Average height of a species of tree (in feet) after a certain number of years
Years----------Height
1 ------------- 2.1
2 ------------- 3.2
3 ------------- 6.8
4 ------------- 7.3
5 ------------- 11.2
6 ------------- 12.6
7 ------------- 13.4
8 ------------- 15.9
What is the correlation coefficient for the set of data? Round your answer to the nearest thousandth.
a. 0.014
b. 0.989
c. 0.075
d. -0.977***
About how tall do you expect one of these trees to be after 22 years?
a. 22.31 ft
b. 35.2 ft
c. 44.25 ft
d. 46.2 ft
should be b then c
To find the correlation coefficient for the given set of data, we can use the formula:
Correlation coefficient (r) = (nΣxy - ΣxΣy) / sqrt((nΣx^2 - (Σx)^2) * (nΣy^2 - (Σy)^2))
Where:
n = number of data points
Σxy = sum of the product of x and y values
Σx = sum of x values
Σy = sum of y values
Σx^2 = sum of squared x values
Σy^2 = sum of squared y values
Using the given data, we can calculate the values needed for the above formula:
n = 8
Σxy = (1 * 2.1) + (2 * 3.2) + (3 * 6.8) + (4 * 7.3) + (5 * 11.2) + (6 * 12.6) + (7 * 13.4) + (8 * 15.9) = 345.6
Σx = 1 + 2 + 3 + 4 + 5 + 6 + 7 + 8 = 36
Σy = 2.1 + 3.2 + 6.8 + 7.3 + 11.2 + 12.6 + 13.4 + 15.9 = 72.5
Σx^2 = (1^2) + (2^2) + (3^2) + (4^2) + (5^2) + (6^2) + (7^2) + (8^2) = 204
Σy^2 = (2.1^2) + (3.2^2) + (6.8^2) + (7.3^2) + (11.2^2) + (12.6^2) + (13.4^2) + (15.9^2) = 722.39
Plugging these values into the formula, we get:
r = (8 * 345.6 - 36 * 72.5) / sqrt((8 * 204 - 36^2) * (8 * 722.39 - 72.5^2))
Simplifying, we have:
r = (2764.8 - 2616) / sqrt((1632 - 1296) * (5779.12 - 5280.25))
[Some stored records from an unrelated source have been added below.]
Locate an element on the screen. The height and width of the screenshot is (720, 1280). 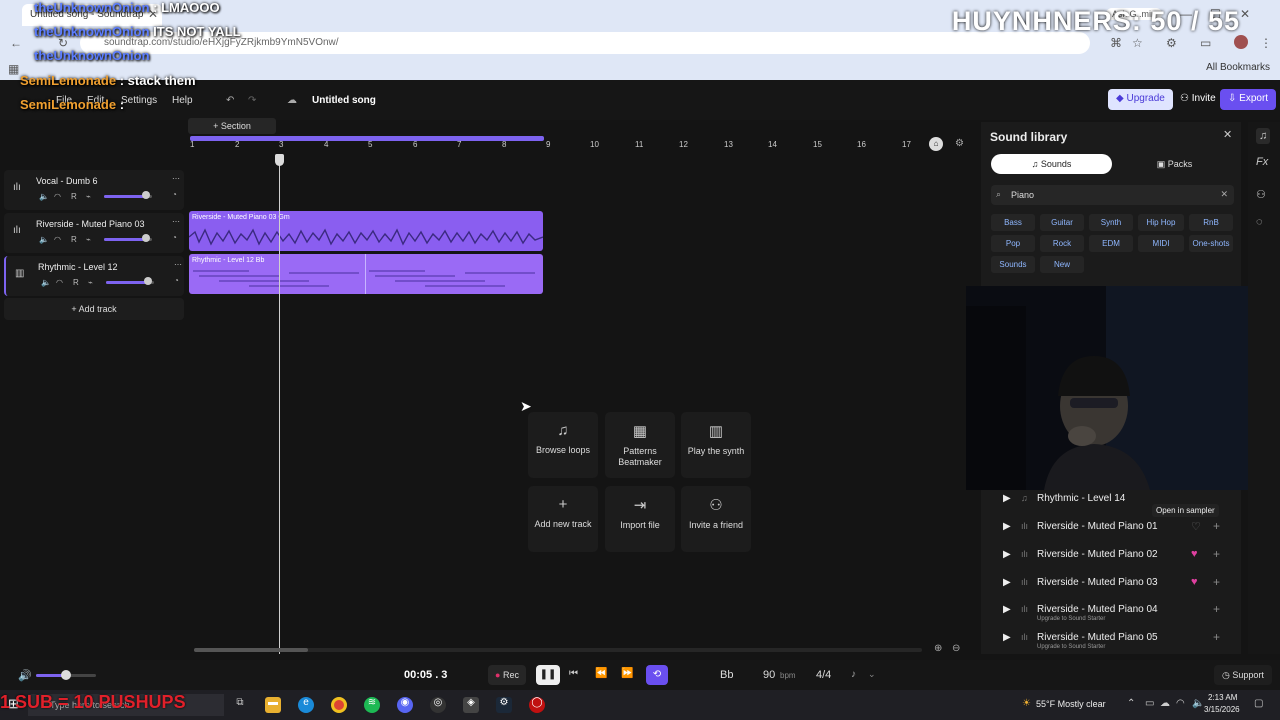
genre-chip: MIDI is located at coordinates (1161, 244).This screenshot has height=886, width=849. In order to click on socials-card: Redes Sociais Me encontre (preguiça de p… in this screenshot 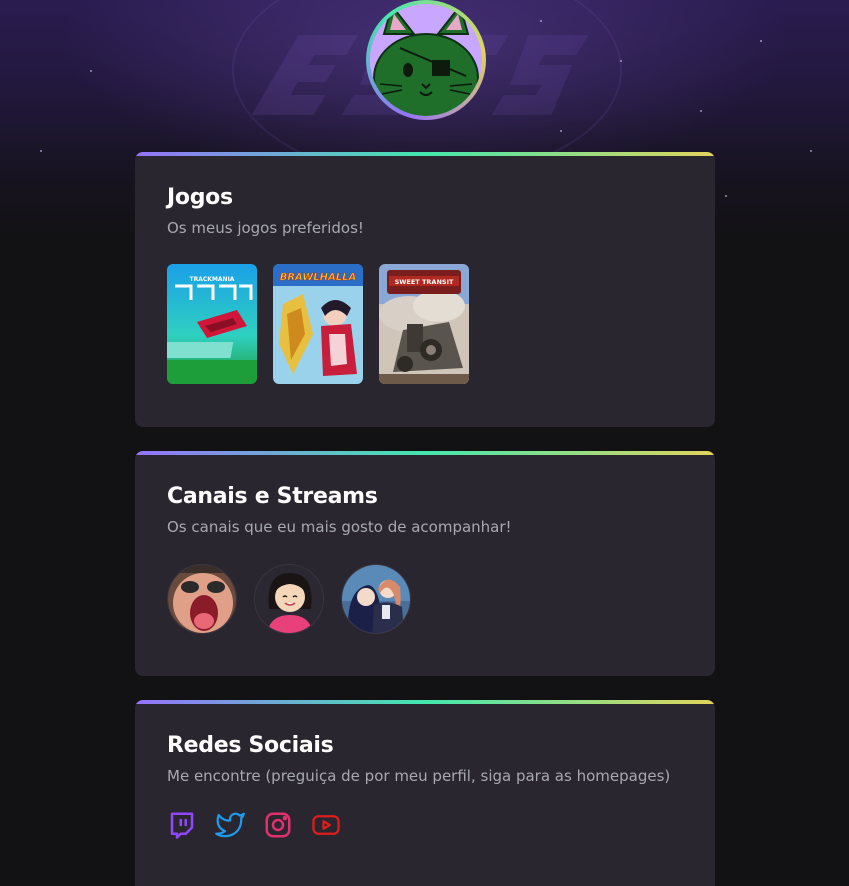, I will do `click(425, 793)`.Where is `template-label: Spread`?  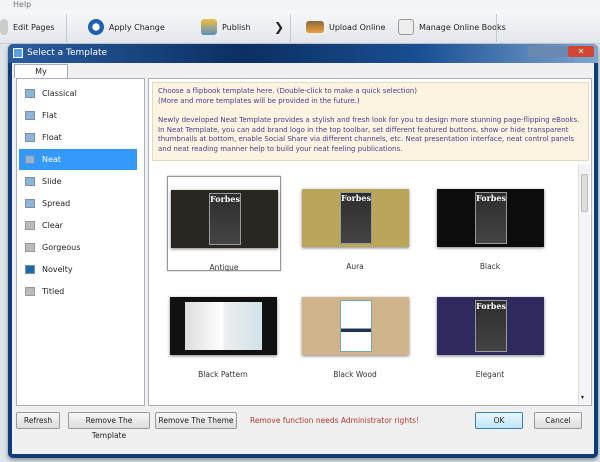 template-label: Spread is located at coordinates (56, 204).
r = 148.8 / sqrt(336 * 490.87)
r ≈ 148.8 / sqrt(164991.12)
r ≈ 148.8 / 406.18
r ≈ 0.366
Rounding this to the nearest thousandth, the correlation coefficient is 0.366.
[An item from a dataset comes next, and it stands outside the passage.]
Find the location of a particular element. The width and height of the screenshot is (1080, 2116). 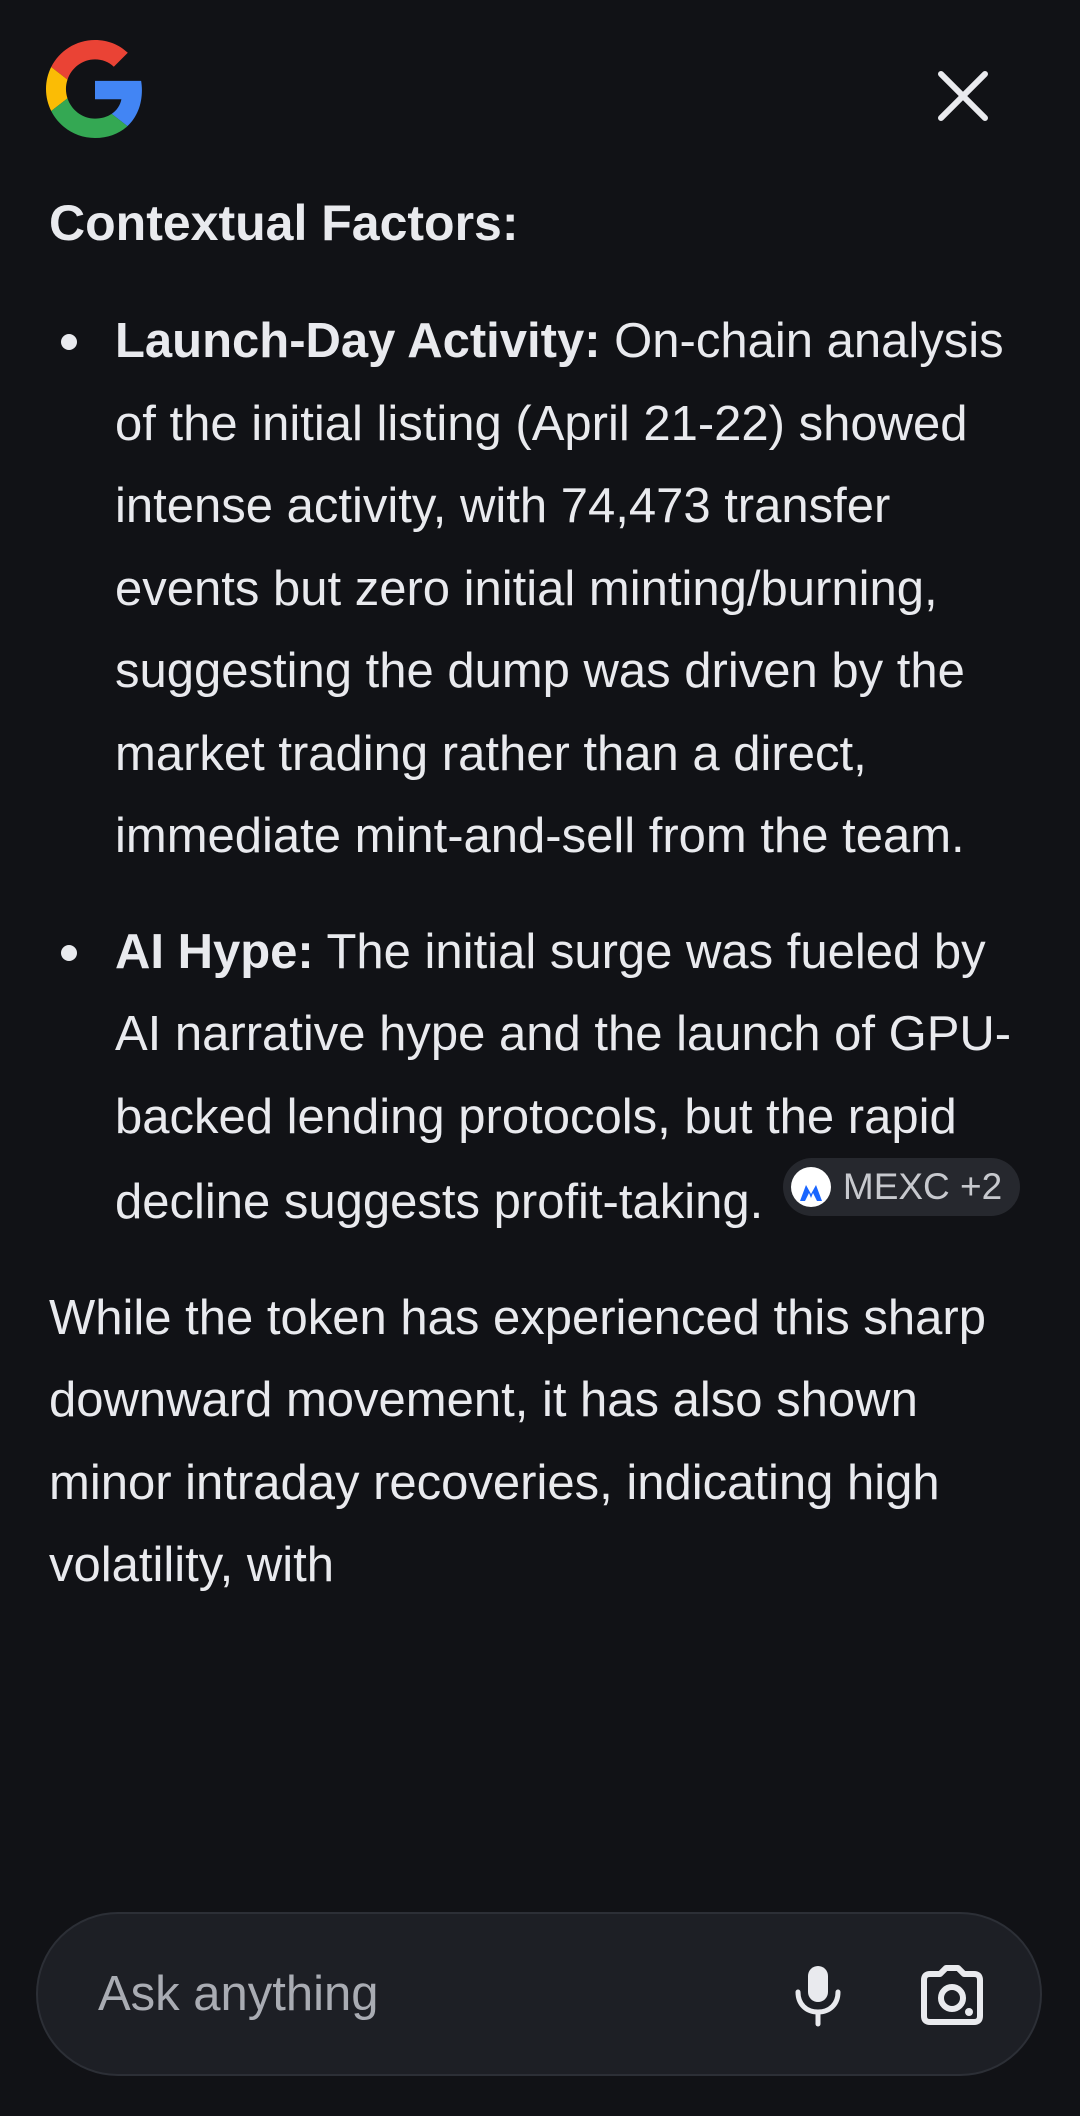

source-chip: MEXC +2 is located at coordinates (902, 1187).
For the second part of the question, we don't have a direct equation to calculate the height for a given number of years. However, we can observe the relationship between years and height to estimate the height after 22 years based on the given data.
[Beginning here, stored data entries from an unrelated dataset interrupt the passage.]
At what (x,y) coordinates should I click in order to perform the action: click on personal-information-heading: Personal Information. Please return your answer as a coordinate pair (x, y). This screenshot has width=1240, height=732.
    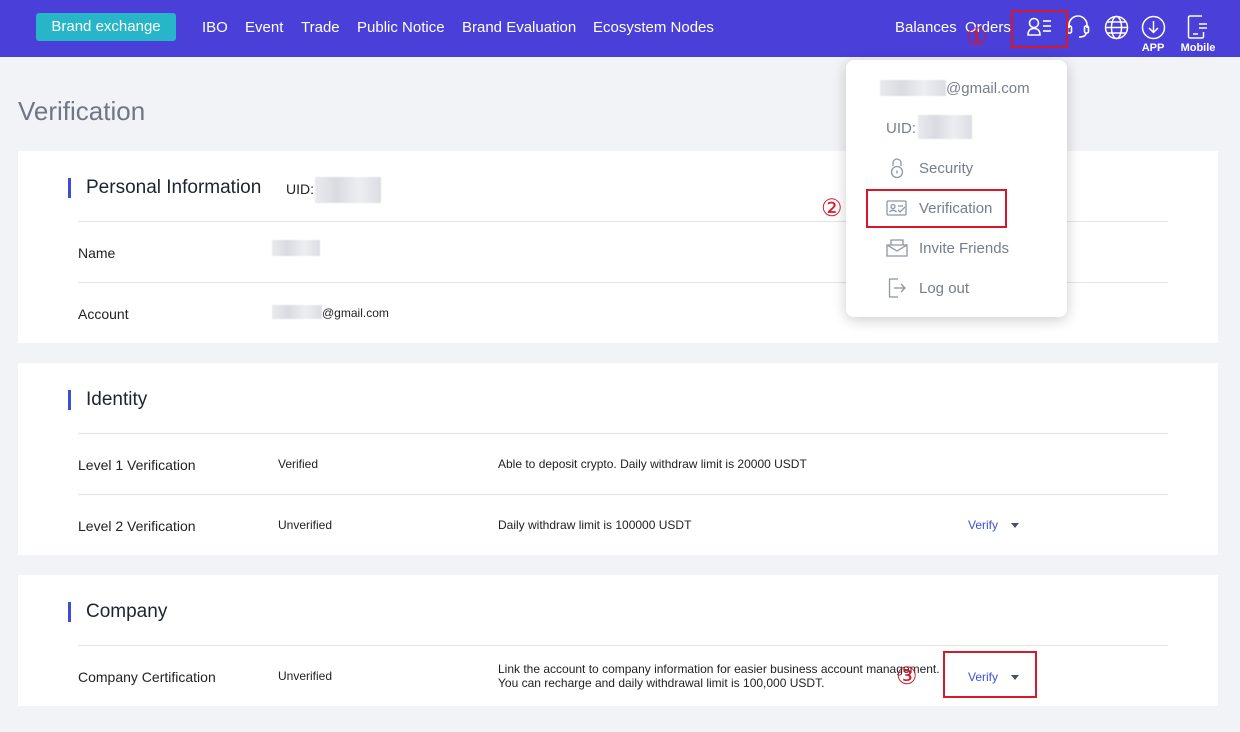
    Looking at the image, I should click on (164, 188).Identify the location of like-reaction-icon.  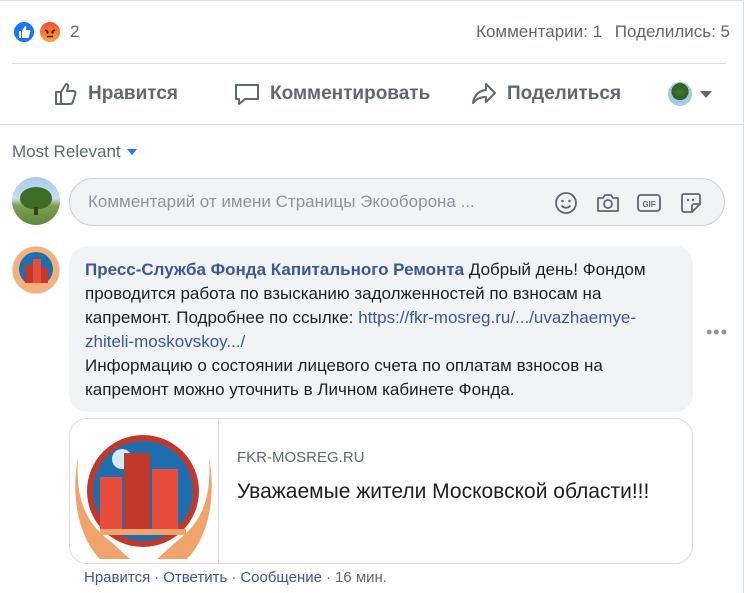
(24, 32).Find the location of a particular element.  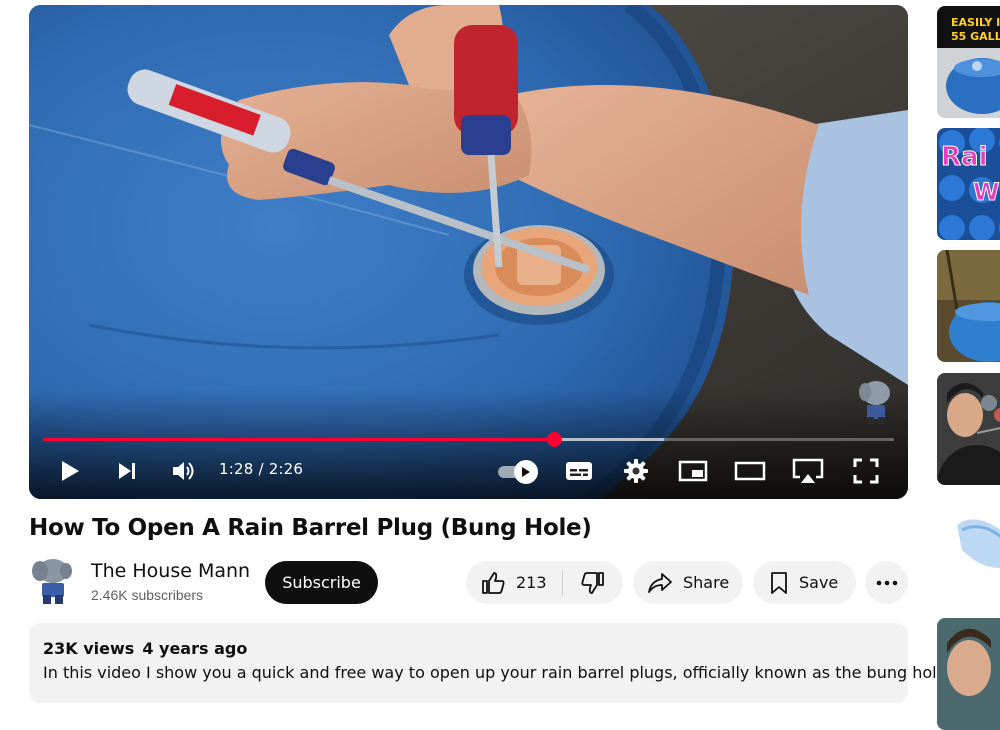

time-display: 1:28 / 2:26 is located at coordinates (261, 469).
From the given data, we can see that as the number of years increases, the height of the tree also tends to increase. Therefore, we can assume there is a positive correlation between years and height.
Based on this assumption, we can estimate the height for 22 years by extrapolating from the existing data points. Based on the trend observed in the data, it is reasonable to expect that the height of a tree after 22 years would be greater than the height at year 8 (which is 15.9 ft).
Among the given options, the closest estimate to a height greater than 15.9 ft is 46.2 ft (option d).